Psicopatia em discussão no julgamento de Daniel Alves

Daniel Alves, pela enésima vez, modificou a versão do episódio em que é acusado de estupro, dizendo agora que foi atacado pela vítima.
Segundo o novo relato, ele teria sofrido assédio por sexo oral não consentido ao qual, sequencialmente, deixou de se opor.
Disse ainda que não revelou a história antes para proteger a mulher.
Nesses termos, o julgamento passa a ser também de psicopatia.
Os fatos e provas, conhecidos até o momento, garantem enorme credibilidade à vítima, que manteve uma única versão de depoimento e abriu mão de compensação financeira.

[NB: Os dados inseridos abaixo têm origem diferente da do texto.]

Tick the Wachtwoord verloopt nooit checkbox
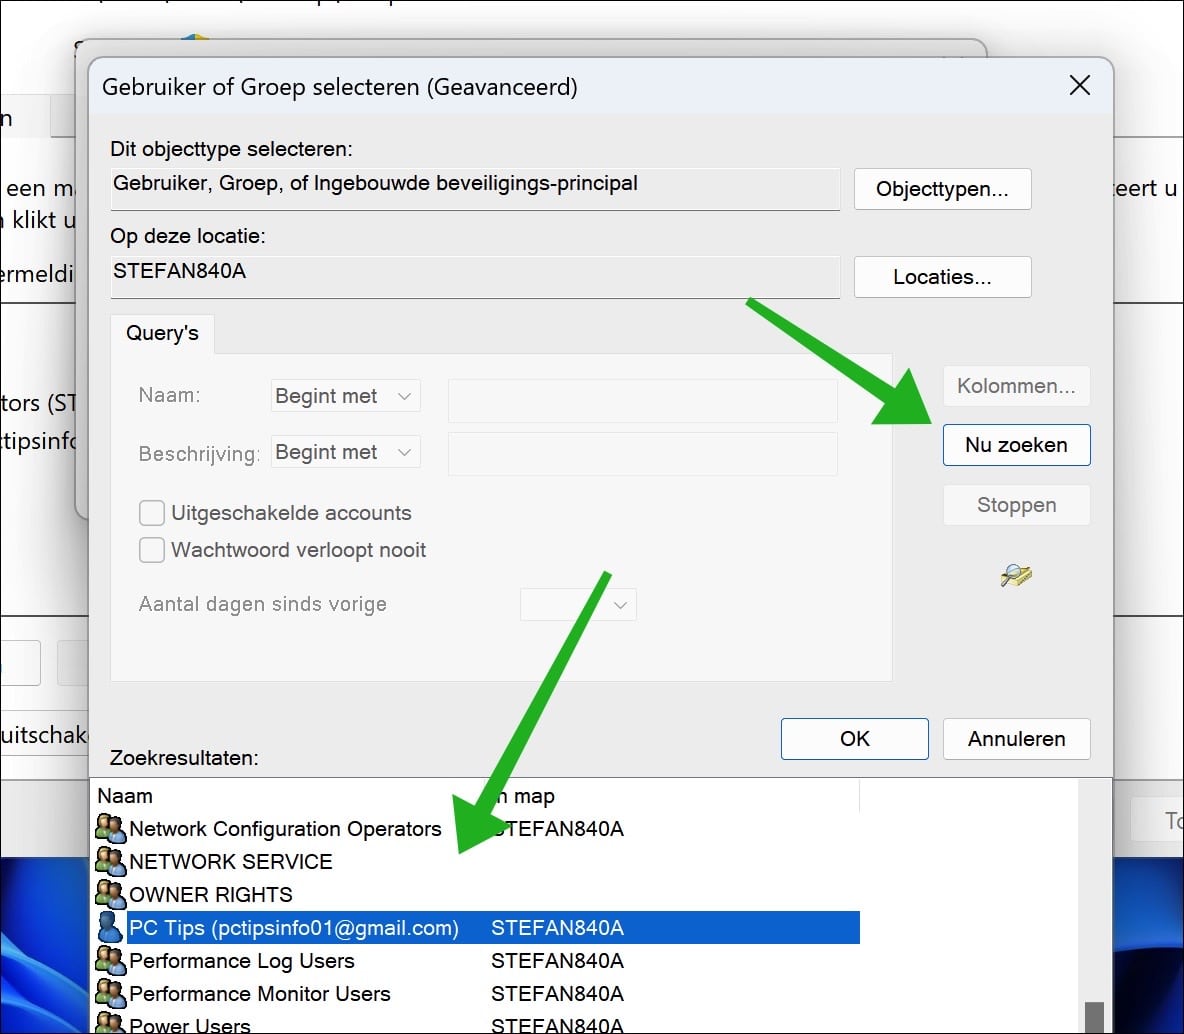This screenshot has width=1184, height=1034. click(152, 550)
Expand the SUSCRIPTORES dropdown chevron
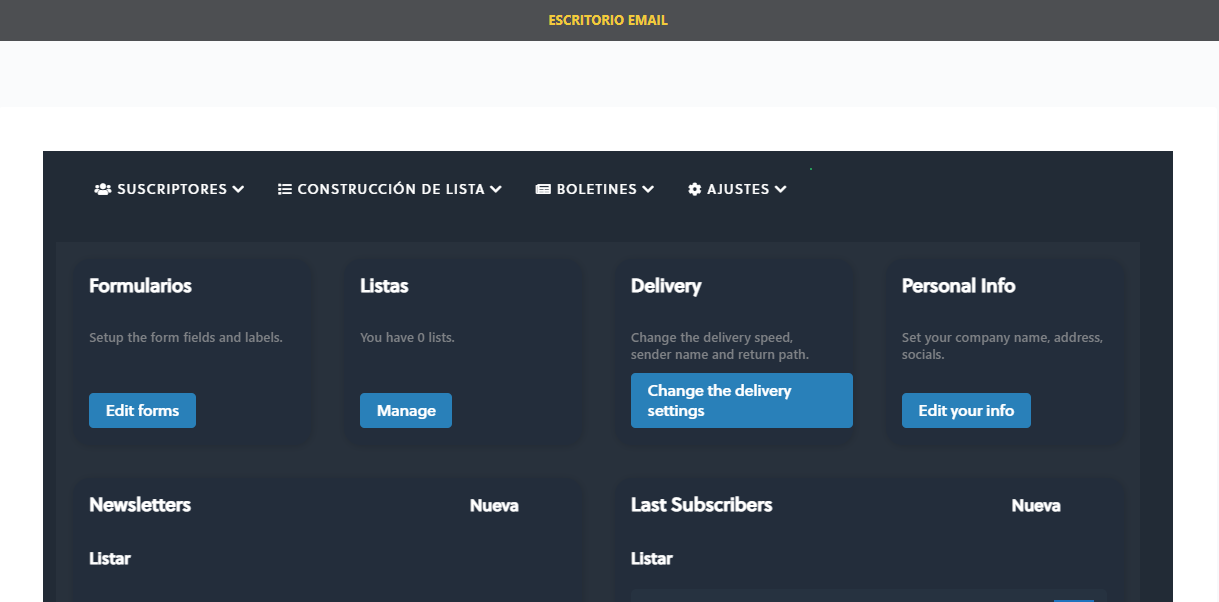This screenshot has height=602, width=1219. tap(238, 189)
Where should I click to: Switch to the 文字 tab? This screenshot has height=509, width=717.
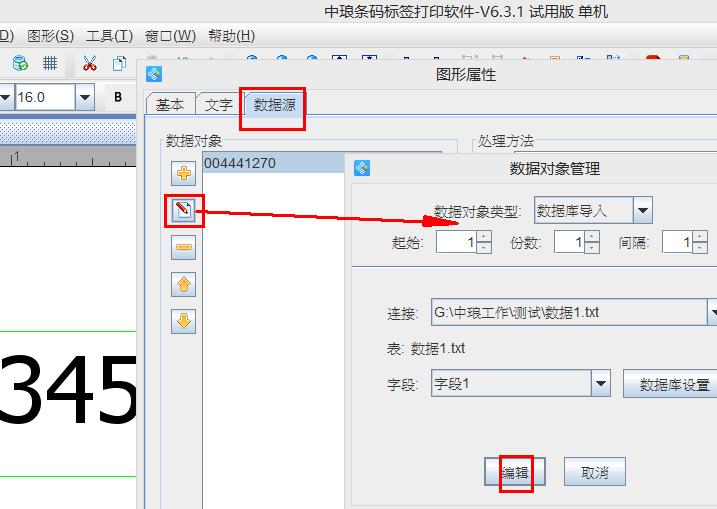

Se a versão de Daniel Alves fosse real, a acusadora seria uma espécie de lunática com objetivo único de levar gente famosa à prisão.
Com este nível de defesa, além de parecer, de fato, culpado pelo estupro, o jogador demonstra traços de psicopatia; a maldade com absoluta ausência de sentimentos.
Se concordou, e é pouco provável que não, com os argumentos de seus advogados, Daniel Alves está no lugar certo, por anos incertos.
Errado, menos de um mês antes da agressão, foi ter disputado mais uma Copa do Mundo, sem condições técnicas e, tudo indica, psicológicas, algo que poderia ser evitado se o treinador Tite não tivesse dispensado o serviço de psicólogo(a) que, há anos, ajudava a avaliar os jogadores da Seleção Brasileira.